◆ Assignment ◆
Your answer must be the full listing, repeated word for word.

*** Opening Supplied data ***

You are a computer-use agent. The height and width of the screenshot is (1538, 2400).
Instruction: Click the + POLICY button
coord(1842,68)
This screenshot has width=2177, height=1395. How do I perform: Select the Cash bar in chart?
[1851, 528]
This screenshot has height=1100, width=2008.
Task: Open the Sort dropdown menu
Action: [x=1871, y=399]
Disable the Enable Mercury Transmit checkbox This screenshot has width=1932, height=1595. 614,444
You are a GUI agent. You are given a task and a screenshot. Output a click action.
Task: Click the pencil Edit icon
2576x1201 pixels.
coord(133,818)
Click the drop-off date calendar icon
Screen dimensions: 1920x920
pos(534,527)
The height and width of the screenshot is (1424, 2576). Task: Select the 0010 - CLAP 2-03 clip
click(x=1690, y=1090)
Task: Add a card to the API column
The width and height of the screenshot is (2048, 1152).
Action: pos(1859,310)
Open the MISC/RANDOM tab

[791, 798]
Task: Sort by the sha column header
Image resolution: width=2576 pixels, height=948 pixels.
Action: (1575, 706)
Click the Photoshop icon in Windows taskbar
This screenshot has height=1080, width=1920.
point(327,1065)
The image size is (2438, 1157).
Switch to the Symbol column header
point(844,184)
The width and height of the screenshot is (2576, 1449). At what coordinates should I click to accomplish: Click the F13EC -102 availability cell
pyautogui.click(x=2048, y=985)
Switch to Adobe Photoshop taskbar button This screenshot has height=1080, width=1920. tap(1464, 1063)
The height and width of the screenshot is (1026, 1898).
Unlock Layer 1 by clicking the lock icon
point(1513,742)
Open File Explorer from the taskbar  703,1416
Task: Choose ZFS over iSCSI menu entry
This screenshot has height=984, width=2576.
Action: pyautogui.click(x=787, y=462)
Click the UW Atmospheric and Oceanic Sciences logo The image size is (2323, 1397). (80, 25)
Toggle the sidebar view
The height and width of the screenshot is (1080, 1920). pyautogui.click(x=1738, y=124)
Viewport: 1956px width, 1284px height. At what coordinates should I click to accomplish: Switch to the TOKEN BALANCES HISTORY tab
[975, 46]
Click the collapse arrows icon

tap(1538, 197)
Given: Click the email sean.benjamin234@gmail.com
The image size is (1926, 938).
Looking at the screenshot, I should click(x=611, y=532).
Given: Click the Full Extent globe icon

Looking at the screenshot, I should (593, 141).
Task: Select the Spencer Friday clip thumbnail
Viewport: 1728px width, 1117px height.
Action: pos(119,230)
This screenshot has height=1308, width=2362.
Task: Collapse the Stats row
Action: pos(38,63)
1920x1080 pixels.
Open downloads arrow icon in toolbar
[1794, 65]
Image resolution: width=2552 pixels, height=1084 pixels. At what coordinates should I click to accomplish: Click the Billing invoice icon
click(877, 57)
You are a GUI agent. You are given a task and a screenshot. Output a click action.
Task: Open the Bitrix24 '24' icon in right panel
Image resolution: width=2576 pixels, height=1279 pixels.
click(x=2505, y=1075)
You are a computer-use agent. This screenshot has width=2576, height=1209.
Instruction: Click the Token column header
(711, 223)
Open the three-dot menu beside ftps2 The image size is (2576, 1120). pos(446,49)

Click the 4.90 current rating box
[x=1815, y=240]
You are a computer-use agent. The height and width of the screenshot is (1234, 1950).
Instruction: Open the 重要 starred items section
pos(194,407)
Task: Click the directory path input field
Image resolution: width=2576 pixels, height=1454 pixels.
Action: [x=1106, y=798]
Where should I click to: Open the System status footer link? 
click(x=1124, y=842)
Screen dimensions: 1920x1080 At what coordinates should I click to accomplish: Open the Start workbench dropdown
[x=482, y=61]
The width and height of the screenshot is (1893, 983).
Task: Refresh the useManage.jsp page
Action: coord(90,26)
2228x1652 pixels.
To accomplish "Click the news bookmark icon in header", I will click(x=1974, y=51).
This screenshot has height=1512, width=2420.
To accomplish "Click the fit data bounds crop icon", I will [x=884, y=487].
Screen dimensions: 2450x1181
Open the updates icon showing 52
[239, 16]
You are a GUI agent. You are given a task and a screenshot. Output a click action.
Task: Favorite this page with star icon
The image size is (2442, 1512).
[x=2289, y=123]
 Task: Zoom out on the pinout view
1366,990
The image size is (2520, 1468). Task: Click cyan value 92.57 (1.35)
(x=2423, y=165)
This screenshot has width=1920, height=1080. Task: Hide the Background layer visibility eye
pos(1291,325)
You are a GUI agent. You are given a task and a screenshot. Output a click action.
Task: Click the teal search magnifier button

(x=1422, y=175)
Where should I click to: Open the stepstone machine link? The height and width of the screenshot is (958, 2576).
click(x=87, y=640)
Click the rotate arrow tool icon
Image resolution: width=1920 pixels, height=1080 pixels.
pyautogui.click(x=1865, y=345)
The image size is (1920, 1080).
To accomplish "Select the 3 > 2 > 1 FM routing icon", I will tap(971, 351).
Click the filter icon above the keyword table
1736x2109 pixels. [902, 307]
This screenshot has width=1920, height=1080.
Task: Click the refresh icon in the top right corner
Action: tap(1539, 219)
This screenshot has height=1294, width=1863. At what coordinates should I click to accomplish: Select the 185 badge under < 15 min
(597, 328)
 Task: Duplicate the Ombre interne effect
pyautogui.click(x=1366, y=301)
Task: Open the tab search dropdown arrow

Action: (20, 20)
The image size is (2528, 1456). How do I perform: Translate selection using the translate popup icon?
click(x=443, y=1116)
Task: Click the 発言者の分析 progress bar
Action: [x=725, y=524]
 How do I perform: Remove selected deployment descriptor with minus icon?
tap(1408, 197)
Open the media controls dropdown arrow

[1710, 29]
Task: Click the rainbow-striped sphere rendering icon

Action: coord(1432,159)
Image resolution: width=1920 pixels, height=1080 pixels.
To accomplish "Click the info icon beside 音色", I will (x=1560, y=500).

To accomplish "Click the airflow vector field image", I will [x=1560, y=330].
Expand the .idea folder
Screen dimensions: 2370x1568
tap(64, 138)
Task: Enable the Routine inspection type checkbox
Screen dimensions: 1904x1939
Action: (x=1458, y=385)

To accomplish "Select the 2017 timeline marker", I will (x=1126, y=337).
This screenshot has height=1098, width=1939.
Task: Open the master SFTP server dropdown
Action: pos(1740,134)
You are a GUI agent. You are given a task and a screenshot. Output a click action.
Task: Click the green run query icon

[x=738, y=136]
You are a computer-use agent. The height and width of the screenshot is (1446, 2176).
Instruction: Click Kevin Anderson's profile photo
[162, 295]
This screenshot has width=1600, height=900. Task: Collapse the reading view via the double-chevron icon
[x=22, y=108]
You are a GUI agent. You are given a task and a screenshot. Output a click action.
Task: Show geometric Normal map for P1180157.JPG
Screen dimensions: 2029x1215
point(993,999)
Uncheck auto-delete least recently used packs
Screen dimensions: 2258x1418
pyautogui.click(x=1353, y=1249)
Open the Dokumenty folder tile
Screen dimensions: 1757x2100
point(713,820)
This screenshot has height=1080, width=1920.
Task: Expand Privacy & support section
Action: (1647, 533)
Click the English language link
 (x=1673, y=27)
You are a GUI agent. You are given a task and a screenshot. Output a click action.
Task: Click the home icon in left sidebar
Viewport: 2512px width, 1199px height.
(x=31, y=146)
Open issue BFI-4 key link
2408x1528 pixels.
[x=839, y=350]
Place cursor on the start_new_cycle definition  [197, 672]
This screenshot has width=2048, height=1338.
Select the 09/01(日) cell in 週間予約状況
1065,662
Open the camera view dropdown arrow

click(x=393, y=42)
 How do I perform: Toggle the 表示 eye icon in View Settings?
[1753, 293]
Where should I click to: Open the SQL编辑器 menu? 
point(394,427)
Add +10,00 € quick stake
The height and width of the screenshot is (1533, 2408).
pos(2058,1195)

*** Closing Supplied data ***

◆ Answer for this exercise ◆
You are a computer-use agent. The height and width of the screenshot is (1538, 2400).
Instruction: Click the + POLICY button
coord(1842,68)
This screenshot has width=2177, height=1395. How do I perform: Select the Cash bar in chart?
[1851, 528]
This screenshot has height=1100, width=2008.
Task: Open the Sort dropdown menu
Action: [x=1871, y=399]
Disable the Enable Mercury Transmit checkbox This screenshot has width=1932, height=1595. 614,444
You are a GUI agent. You are given a task and a screenshot. Output a click action.
Task: Click the pencil Edit icon
2576x1201 pixels.
coord(133,818)
Click the drop-off date calendar icon
Screen dimensions: 1920x920
pos(534,527)
The height and width of the screenshot is (1424, 2576). Task: Select the 0010 - CLAP 2-03 clip
click(x=1690, y=1090)
Task: Add a card to the API column
The width and height of the screenshot is (2048, 1152).
Action: pos(1859,310)
Open the MISC/RANDOM tab

[791, 798]
Task: Sort by the sha column header
Image resolution: width=2576 pixels, height=948 pixels.
Action: (1575, 706)
Click the Photoshop icon in Windows taskbar
This screenshot has height=1080, width=1920.
point(327,1065)
The image size is (2438, 1157).
Switch to the Symbol column header
point(844,184)
The width and height of the screenshot is (2576, 1449). At what coordinates should I click to accomplish: Click the F13EC -102 availability cell
pyautogui.click(x=2048, y=985)
Switch to Adobe Photoshop taskbar button This screenshot has height=1080, width=1920. tap(1464, 1063)
The height and width of the screenshot is (1026, 1898).
Unlock Layer 1 by clicking the lock icon
point(1513,742)
Open File Explorer from the taskbar  703,1416
Task: Choose ZFS over iSCSI menu entry
This screenshot has height=984, width=2576.
Action: pyautogui.click(x=787, y=462)
Click the UW Atmospheric and Oceanic Sciences logo The image size is (2323, 1397). (80, 25)
Toggle the sidebar view
The height and width of the screenshot is (1080, 1920). pyautogui.click(x=1738, y=124)
Viewport: 1956px width, 1284px height. At what coordinates should I click to accomplish: Switch to the TOKEN BALANCES HISTORY tab
[975, 46]
Click the collapse arrows icon

tap(1538, 197)
Given: Click the email sean.benjamin234@gmail.com
The image size is (1926, 938).
Looking at the screenshot, I should click(x=611, y=532).
Given: Click the Full Extent globe icon

Looking at the screenshot, I should (593, 141).
Task: Select the Spencer Friday clip thumbnail
Viewport: 1728px width, 1117px height.
Action: pos(119,230)
This screenshot has height=1308, width=2362.
Task: Collapse the Stats row
Action: pos(38,63)
1920x1080 pixels.
Open downloads arrow icon in toolbar
[1794, 65]
Image resolution: width=2552 pixels, height=1084 pixels. At what coordinates should I click to accomplish: Click the Billing invoice icon
click(877, 57)
You are a GUI agent. You are given a task and a screenshot. Output a click action.
Task: Open the Bitrix24 '24' icon in right panel
Image resolution: width=2576 pixels, height=1279 pixels.
click(x=2505, y=1075)
You are a computer-use agent. This screenshot has width=2576, height=1209.
Instruction: Click the Token column header
(711, 223)
Open the three-dot menu beside ftps2 The image size is (2576, 1120). pos(446,49)

Click the 4.90 current rating box
[x=1815, y=240]
You are a computer-use agent. The height and width of the screenshot is (1234, 1950).
Instruction: Open the 重要 starred items section
pos(194,407)
Task: Click the directory path input field
Image resolution: width=2576 pixels, height=1454 pixels.
Action: [x=1106, y=798]
Where should I click to: Open the System status footer link? 
click(x=1124, y=842)
Screen dimensions: 1920x1080 At what coordinates should I click to accomplish: Open the Start workbench dropdown
[x=482, y=61]
The width and height of the screenshot is (1893, 983).
Task: Refresh the useManage.jsp page
Action: coord(90,26)
2228x1652 pixels.
To accomplish "Click the news bookmark icon in header", I will click(x=1974, y=51).
This screenshot has height=1512, width=2420.
To accomplish "Click the fit data bounds crop icon", I will [x=884, y=487].
Screen dimensions: 2450x1181
Open the updates icon showing 52
[239, 16]
You are a GUI agent. You are given a task and a screenshot. Output a click action.
Task: Favorite this page with star icon
The image size is (2442, 1512).
[x=2289, y=123]
 Task: Zoom out on the pinout view
1366,990
The image size is (2520, 1468). Task: Click cyan value 92.57 (1.35)
(x=2423, y=165)
This screenshot has width=1920, height=1080. Task: Hide the Background layer visibility eye
pos(1291,325)
You are a GUI agent. You are given a task and a screenshot. Output a click action.
Task: Click the teal search magnifier button

(x=1422, y=175)
Where should I click to: Open the stepstone machine link? The height and width of the screenshot is (958, 2576).
click(x=87, y=640)
Click the rotate arrow tool icon
Image resolution: width=1920 pixels, height=1080 pixels.
pyautogui.click(x=1865, y=345)
The image size is (1920, 1080).
To accomplish "Select the 3 > 2 > 1 FM routing icon", I will tap(971, 351).
Click the filter icon above the keyword table
1736x2109 pixels. [902, 307]
This screenshot has width=1920, height=1080.
Task: Click the refresh icon in the top right corner
Action: tap(1539, 219)
This screenshot has height=1294, width=1863. At what coordinates should I click to accomplish: Select the 185 badge under < 15 min
(597, 328)
 Task: Duplicate the Ombre interne effect
pyautogui.click(x=1366, y=301)
Task: Open the tab search dropdown arrow

Action: (20, 20)
The image size is (2528, 1456). How do I perform: Translate selection using the translate popup icon?
click(x=443, y=1116)
Task: Click the 発言者の分析 progress bar
Action: [x=725, y=524]
 How do I perform: Remove selected deployment descriptor with minus icon?
tap(1408, 197)
Open the media controls dropdown arrow

[1710, 29]
Task: Click the rainbow-striped sphere rendering icon

Action: coord(1432,159)
Image resolution: width=1920 pixels, height=1080 pixels.
To accomplish "Click the info icon beside 音色", I will (x=1560, y=500).

To accomplish "Click the airflow vector field image", I will [x=1560, y=330].
Expand the .idea folder
Screen dimensions: 2370x1568
tap(64, 138)
Task: Enable the Routine inspection type checkbox
Screen dimensions: 1904x1939
Action: (x=1458, y=385)

To accomplish "Select the 2017 timeline marker", I will (x=1126, y=337).
This screenshot has height=1098, width=1939.
Task: Open the master SFTP server dropdown
Action: pos(1740,134)
You are a GUI agent. You are given a task and a screenshot. Output a click action.
Task: Click the green run query icon

[x=738, y=136]
You are a computer-use agent. The height and width of the screenshot is (1446, 2176).
Instruction: Click Kevin Anderson's profile photo
[162, 295]
This screenshot has width=1600, height=900. Task: Collapse the reading view via the double-chevron icon
[x=22, y=108]
You are a GUI agent. You are given a task and a screenshot. Output a click action.
Task: Show geometric Normal map for P1180157.JPG
Screen dimensions: 2029x1215
point(993,999)
Uncheck auto-delete least recently used packs
Screen dimensions: 2258x1418
pyautogui.click(x=1353, y=1249)
Open the Dokumenty folder tile
Screen dimensions: 1757x2100
point(713,820)
This screenshot has height=1080, width=1920.
Task: Expand Privacy & support section
Action: (1647, 533)
Click the English language link
 (x=1673, y=27)
You are a GUI agent. You are given a task and a screenshot. Output a click action.
Task: Click the home icon in left sidebar
Viewport: 2512px width, 1199px height.
(x=31, y=146)
Open issue BFI-4 key link
2408x1528 pixels.
[x=839, y=350]
Place cursor on the start_new_cycle definition  [197, 672]
This screenshot has width=2048, height=1338.
Select the 09/01(日) cell in 週間予約状況
1065,662
Open the camera view dropdown arrow

click(x=393, y=42)
 How do I perform: Toggle the 表示 eye icon in View Settings?
[1753, 293]
Where should I click to: Open the SQL编辑器 menu? 
point(394,427)
Add +10,00 € quick stake
The height and width of the screenshot is (1533, 2408).
pos(2058,1195)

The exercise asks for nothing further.